The School is Re-founded as Sacred Heart Academy
In early 2013, shortly after the appointment of Father Robert Sirico as Pastor of Sacred Heart, the Bishop and Diocesan Schools Superintendent approached Father Sirico to discuss the dire situation with the parish school, and suggested that things were so bad he should consider closing the school. Enrollment in the school was declining, even after a boost from some nearby Catholic schools that had closed just a few years before. There were many reasons for the decline, but perhaps one of the most significant problems was a decline in the Catholic identity of the school, reflected most strongly by the fact that there were a high percentage of strong faith-filled parish families that were not interested in being a part of the school.

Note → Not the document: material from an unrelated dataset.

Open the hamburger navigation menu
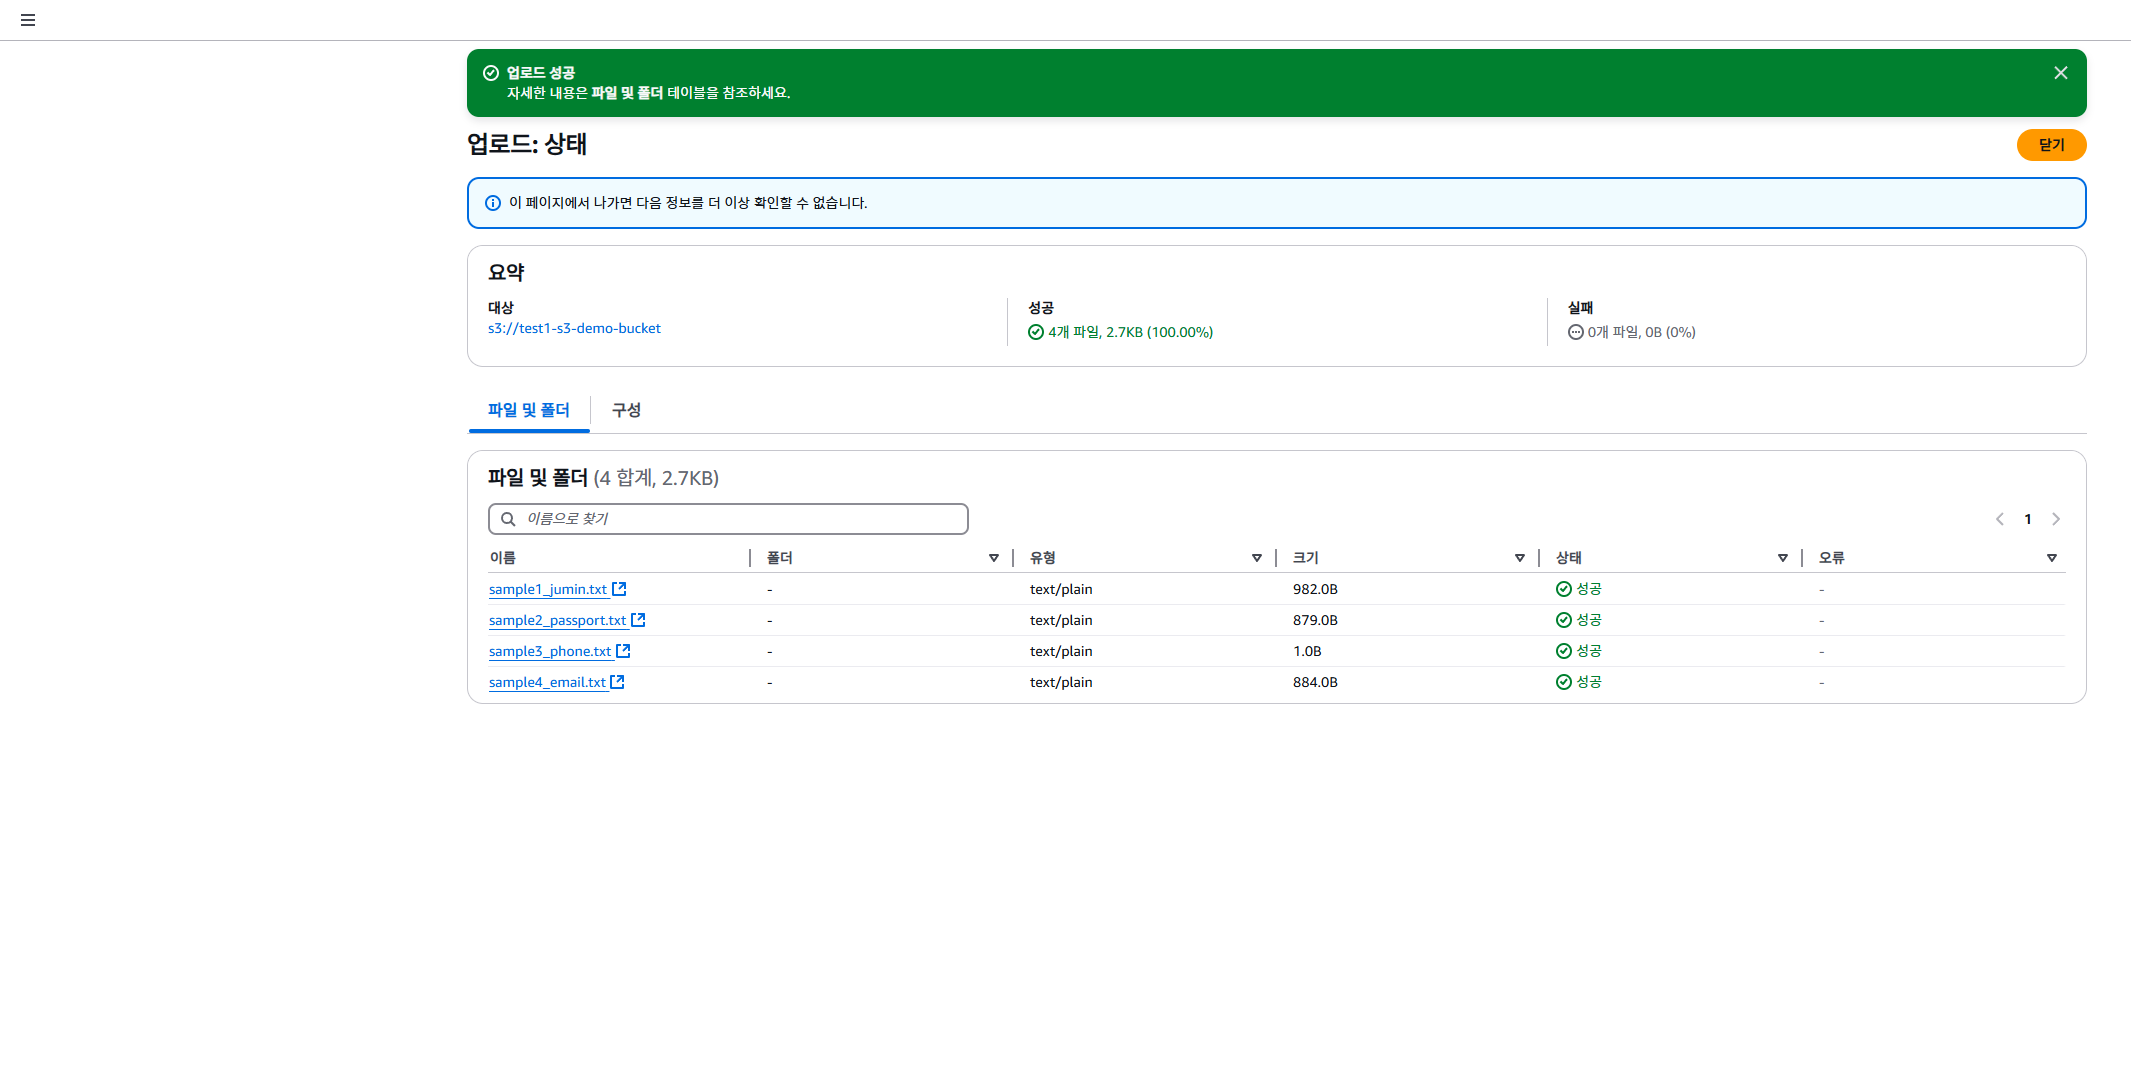(28, 20)
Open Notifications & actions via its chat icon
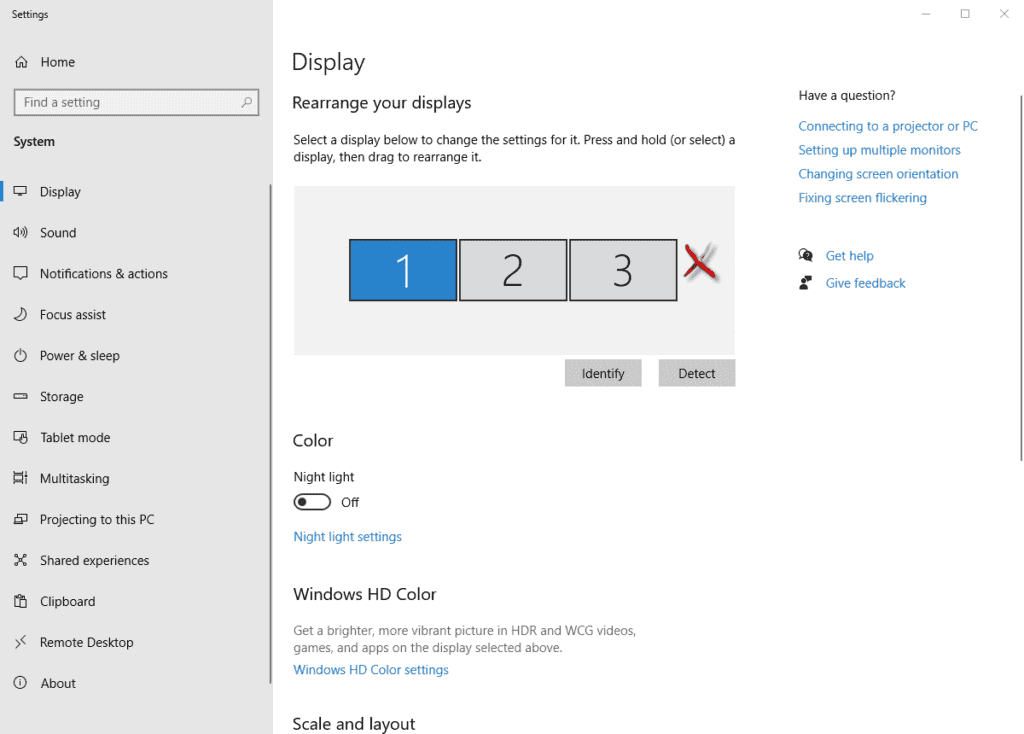 pyautogui.click(x=20, y=273)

After much debate, some “town hall” meetings, and some creative thinking, Father Sirico approved a plan to refound the school as a Catholic classical school, Sacred Heart Academy. One of the first changes made was to begin each school day with Mass. From this renewal of the sacramental life of the school has flowed many graces, including the growth of the school by 245% during the first full year with its changed curricular program in 2014-15. In 2016-17, Sacred Heart Academy led the Diocese in growth for a third consecutive year, growing by an additional 15%. As of April 2017, confirmed enrollment for 2017-18 projects at least 5% and based on summer enrollment trends, this could easily rise above 10% as the new year approaches.
In light of our meteoric success, our Bishop authorized Sacred Heart Academy to begin full-time high school programming in 2015-16. We started with our first class of 9th grade students in September 2015 and we planned to build out the high school one year at a time through the 2018-19 school year.
Sacred Heart Today
Today the Academy is educating 317 students, will be graduating it’s first Senior class in the Spring of 2019 and has added a classical kindergarten class. In fact, the senior class average on the CLT (Classical Learning Test) earned a #1 ranking in the nation in October of 2018. The parish, meanwhile is about to enjoy a newly renovated parish hall and a much anticipated elevator so that parishioners will no longer be required to take the stairs for parish events. We’ve also just started up a new Society of St. Vincent de Paul group. The passion for Christ and serving God is ever present at Sacred Heart and shows no signs of slowing down anytime soon. We are truly blessed.